I dont think that fear of being called racist, bigot etc..are new fears. I recall lots of this stuff like this from the 80s and 90s. I don't think it was as all encompassing and isolating as it is now (social media). There are links with bullying behaviour in general. Pre smart phones etc.. You could always get away from the proximity of bullies, come home from school or work, take sanctuary in you home for a time. Do something different and get away. Now it is attached to you at all times, in every space you are in. The implications of this are fear at all times.
you can't get away from bullies, unless you go tech cold turkey. For many people this is an alien concept and they can't do it.

It is the nature of how we communicate and interact now that is different. This communication is globalised too. Different political perspectives all being mixed up together homogonising. The Americanisation of discourse.

Goosefoot · 30/01/2020 21:03

Dervel

Yes, I think that's an accurate observation of the psychology. And I think the reason for the focus on helping those particular communities is because they are limited. It doesn't mean elping the poor, whomever they are, which would require really changing how we distribute resources. It just means helping a segment of the population become better off relative to the poor.

But those people who are jumping ship, there is nothing to hide that they are meant to remain as the group which we can refer to one day and say, look, now these people from named identity group are no longer on the bottom of the heap in disproportionate numbers.

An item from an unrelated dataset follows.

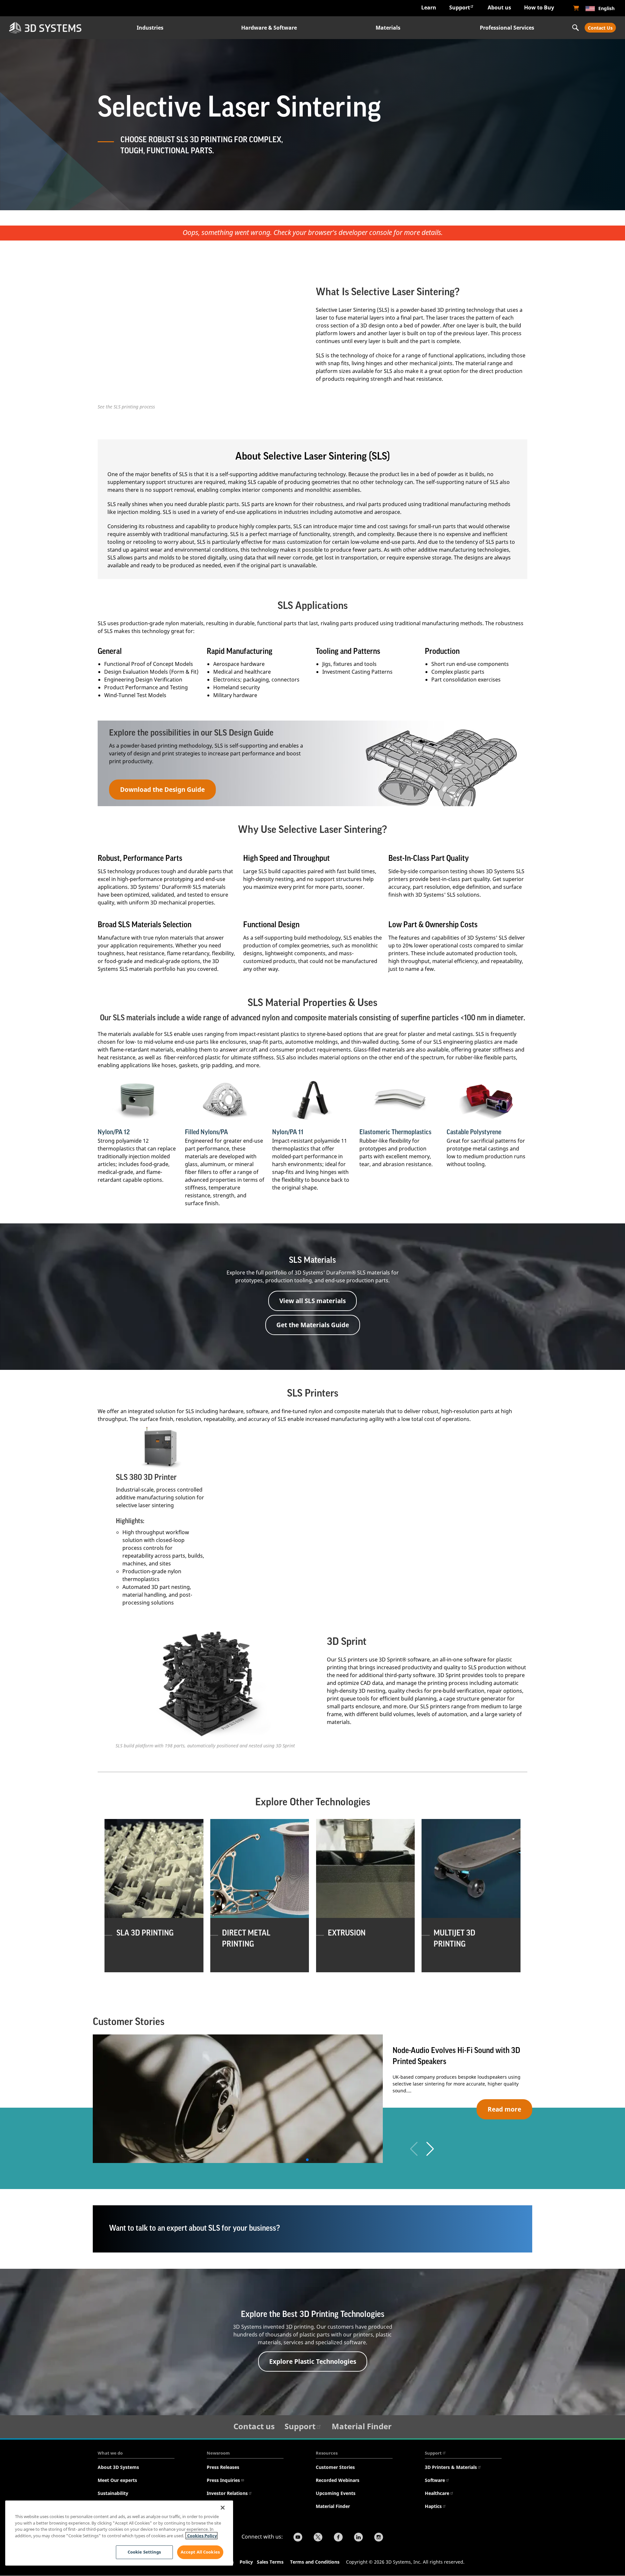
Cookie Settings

Goosefoot · 30/01/2020 21:04

Oh, that sounds confusing, I mean the poor, white, rural people are meant to be the ones that we can compare others to and show the others are comparatively better off.

MsSafina · 30/01/2020 21:56

There's an article in the Spectator about SOAS, another fine institution which has been ruined by far left anti semitism and activism. A contributor from "Harry's Place" wrote that Jewish students wouldn't dream of applying there and numbers have gone down from other applicants as a result of the toxic atmosphere these people cause. By the way, I was in the British Library today having a coffee in the cafeteria. The young man sitting opposite had stickers on his laptop - "trans women are women" and "I voted Labour."